Я взвизгнула спросонья:
— Ты, чудовище, совсем разум потерял? Больно же!
— Подымайся. Неколи нам ждать.
У меня возникла навязчивая идея обложить его матюками, жаль, воспитание не позволяет. При папе я однажды сказала плохое слово, вырвалось случайно, так он меня горчицу есть заставил. С тех пор я ругаюсь лишь мысленно.
Я повязала платок, обула лапти и выбралась наружу.
Светало. Ночь на глазах становилась легче, и таяла, превращаясь в раннее утро. Темнота рассеивалась, контуры горизонта с каждой секундой проявлялись отчётливей, а в небе явственно проступили оттенки прозрачно-голубого. Вспыхнула звезда, прощаясь, и упала в Волгу. Синева реки колыхнулась, пошла рябью; на дальний берег легла тень утёса, послышался птичий крик. Жаворонок? Наверное…

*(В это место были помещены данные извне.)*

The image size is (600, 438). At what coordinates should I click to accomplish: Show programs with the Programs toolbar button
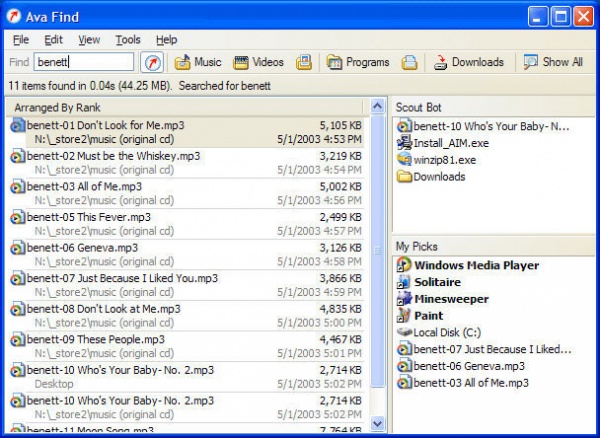click(x=358, y=62)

Давно я не видела рассвета, не до него было. Ложишься поздно, встаёшь поздно, никаких разграничений. О смене дня и ночи только по уличным фонарям догадываешься: ага, включили, значит, ночь; ага, выключили, значит, утро. И так всегда, всю жизнь. А природу воспринимаешь как нечто отвлечённое, иное, из телевизора. Самая знакомая птица — воробей, самый знакомый запах — гарь, самое знакомое чувство — равнодушие. Споткнулся человек — ерунда, попал под трамвай — не повезло, наорал начальник — наше дело телячье. За личными желаниями не видим себя, за амбициями — других, за высотками — мир… А горизонт, оказывается, существует.
Нет, я точно философом стала, такая чушь в голову лезет. Надо было не в ин-яз — в педагогический идти; глядишь, по Диогеновым стопам в бочку забралась бы. И первый вопрос мог прозвучать так:
— Вот куда в такую рань подняли?
А действительно: куда? Не рыбу же ловить. И с чего вообще ко мне такое внимание? И до воеводы свели, и покормили, и одежду дали. У них всегда так к новеньким относятся или я особенная? Чего им надо?